By Robert Tapfumaneyi
Former Botswana President Ian Khamba has warned the new Zimbabwean government not to entertain foreign investors who come in with their small projects which are only capable of employing few people.
He was guest speaker during a Confederation of Zimbabwe Industry and Investment Forum in Bulawayo Thursday.
Since President Emmerson Mnangagwa took over the highest office in the land, he has been on a whirlwind campaign to lure foreign investors into his troubled country using his “Zimbabwe is Open for Business” mantra.
However, Khama said only those who were capable of bringing value to Zimbabwe and creating employment for thousands of locals should be given the opportunity and necessary assistance to invest in the country.
“I am talking about people, investors who will come in and genuinely add value to your economy and allow your economy to grow, who will contribute to your economy and will also contribute to employment creation.
“Every government is responsible for finding ways of creating employment for its people and not for creating employment for outsiders.”
Khama was however quick to say he was not encouraging Zimbabweans to block everyone with a genuine desire to set up business in their land.
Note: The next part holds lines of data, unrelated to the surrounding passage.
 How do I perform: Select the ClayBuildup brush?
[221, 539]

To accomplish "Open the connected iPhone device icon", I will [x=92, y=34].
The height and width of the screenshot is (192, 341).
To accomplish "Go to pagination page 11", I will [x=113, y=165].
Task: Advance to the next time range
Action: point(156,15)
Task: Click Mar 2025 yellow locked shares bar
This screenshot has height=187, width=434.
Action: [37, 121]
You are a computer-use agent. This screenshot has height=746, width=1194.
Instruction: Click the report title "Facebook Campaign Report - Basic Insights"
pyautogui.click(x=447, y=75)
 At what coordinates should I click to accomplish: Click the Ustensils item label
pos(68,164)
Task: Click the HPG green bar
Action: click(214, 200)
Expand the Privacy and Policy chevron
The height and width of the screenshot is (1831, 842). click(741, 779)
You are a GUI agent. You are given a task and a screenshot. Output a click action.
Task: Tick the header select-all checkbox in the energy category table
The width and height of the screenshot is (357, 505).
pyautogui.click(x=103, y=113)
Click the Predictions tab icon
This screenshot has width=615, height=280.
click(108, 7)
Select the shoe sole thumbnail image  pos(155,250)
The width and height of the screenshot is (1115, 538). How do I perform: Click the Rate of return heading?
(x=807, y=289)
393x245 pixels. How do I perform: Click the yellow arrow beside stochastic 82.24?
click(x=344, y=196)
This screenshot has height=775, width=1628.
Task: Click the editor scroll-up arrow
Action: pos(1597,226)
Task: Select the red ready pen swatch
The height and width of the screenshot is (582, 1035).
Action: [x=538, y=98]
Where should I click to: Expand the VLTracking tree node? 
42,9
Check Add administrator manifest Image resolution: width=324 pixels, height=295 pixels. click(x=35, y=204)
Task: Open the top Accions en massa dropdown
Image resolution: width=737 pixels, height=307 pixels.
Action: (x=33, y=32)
“But I am not saying you should kick out the outsiders not at all, because when you talk about Foreign Direct Investment, you will also be turning to them to come in and participate in your economy,” he said.
“I am talking about when they do come in, those who you choose, should be those who will add value to your economy. That is very important.”
He also advised the Emmerson Mnangagwa led government to adopt policies that make it easy for investors to come and do business in the country.
“And we continuously strive to improve conditions for investors to come and do business in Botswana.”
In 2016, the African index ranked Botswana as the most attractive destination for investments flowing into the African continent.
The former leader also warned against only looking at one region for potential markets.
“Do not just depend on one market in one country for your exports because one day when that country and its markets collapse, this is your downfall,” he said.
“You must attempt to diversify the markets as much as possible.
“So we are doing that in areas of tourism, manufacturing, trade and services as alternatives sources of revenue generations.”